Optionally send these requests to control and monitor the scan:

 * Get a list of all currently running scans using a ``GET`` to ``/scans/``
 * Pause the scan using ``GET`` to ``/scans/0/pause``
 * Stop the scan using ``GET`` to ``/scans/0/stop``
 * Retrieve the scan log using ``GET`` to ``/scans/0/log``

.. warning::

   The current REST API implementation does not allow users to run more than
   one concurrent scan.

.. note::

   In the previous examples I've used ``/scans/0`` (note the hard-coded zero in
   the URL) as an example. When starting a new scan a new ID will be created.

Starting a scan
---------------

Performing a ``POST`` to the ``/scans/`` resource is one of the most complex
requests in our REST API. The call requires two specially crafted variables:

 * ``scan_profile`` which must contain the contents of a ``w4af`` scan profile (not the file name)
 * ``target_urls`` a list containing URLs to seed ``w4af``'s crawler

.. code-block:: python

    import requests
    import json

    data = {'scan_profile': file('/path/to/profile.pw4af').read(),
            'target_urls': ['http://127.0.0.1:8000/audit/sql_injection/']}

    response = requests.post('http://127.0.0.1:5000/scans/',
                             data=json.dumps(data),
                             headers={'content-type': 'application/json'})

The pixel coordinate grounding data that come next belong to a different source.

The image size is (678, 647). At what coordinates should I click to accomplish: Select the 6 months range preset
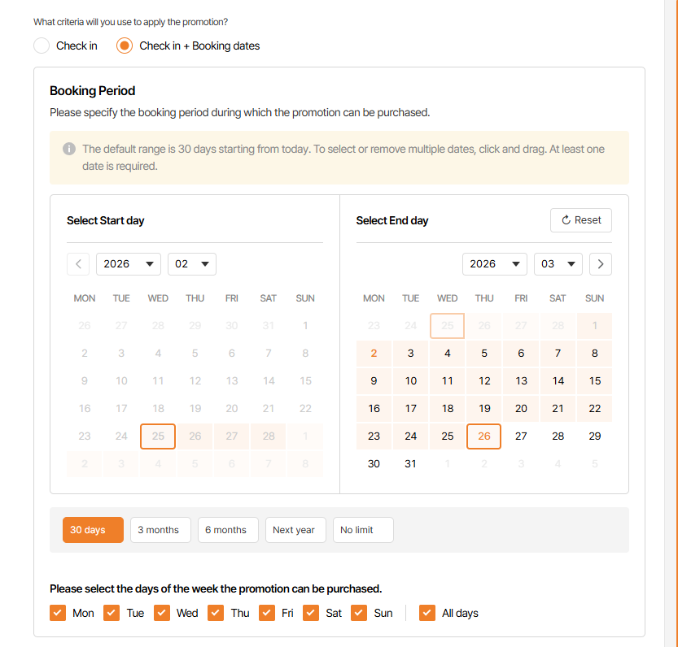(228, 530)

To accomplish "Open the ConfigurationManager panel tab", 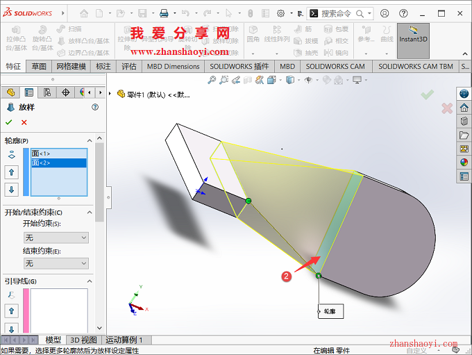I will [47, 92].
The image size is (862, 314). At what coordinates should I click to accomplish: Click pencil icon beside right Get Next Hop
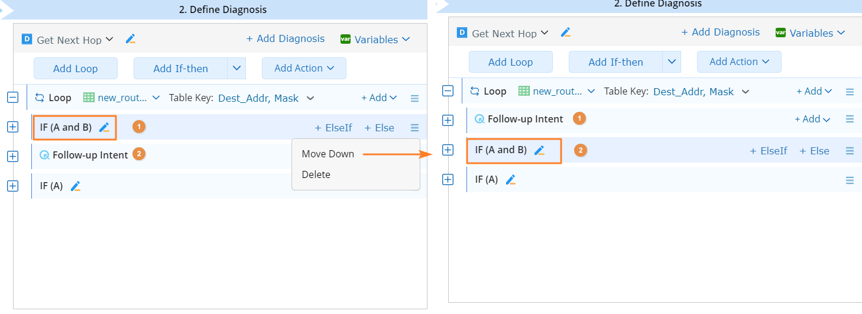click(x=566, y=33)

A successful HTTP ``POST`` request ``/scans/`` looks like this:

.. code-block:: http

    POST /scans/ HTTP/1.1
    Host: 127.0.0.1:5000
    Content-Length: 2001
    Accept-Encoding: gzip, deflate
    Accept: */*
    User-Agent: python-requests/2.6.1 CPython/2.7.6 Linux/3.13.0-49-generic
    Connection: keep-alive
    content-type: application/json

    {
        "target_urls": ["http://127.0.0.1:8000/audit/sql_injection/"],
        "scan_profile": "[grep.strange_headers]\n\n[crawl.web_spider]\nonly_forward = False\nfollow_regex = .*\nignore_regex = \n\n"
    }


And the expected answer is a ``201`` status code:

.. code-block:: http

    HTTP/1.0 201 CREATED
    Content-Type: application/json; charset=UTF-8
    Content-Length: 61
    Server: REST API - w4af
    X-Content-Type-Options: nosniff
    X-Frame-Options: DENY
    X-XSS-Protection: 1; mode=block
    Pragma: no-cache
    Cache-Control: no-cache
    Expires: 0
    Date: Wed, 29 Jul 2015 11:52:55 GMT

    {
      "href": "/scans/0",
      "id": 0,
      "message": "Success"
    }


.. note::

   Remember to send the ``Content-Type: application/json`` header

.. note::

   In order to avoid issues with incorrect paths referenced by a plugin
   configuration inside the ``scan_profile`` it is recommended to use
   ``self-contained`` profiles.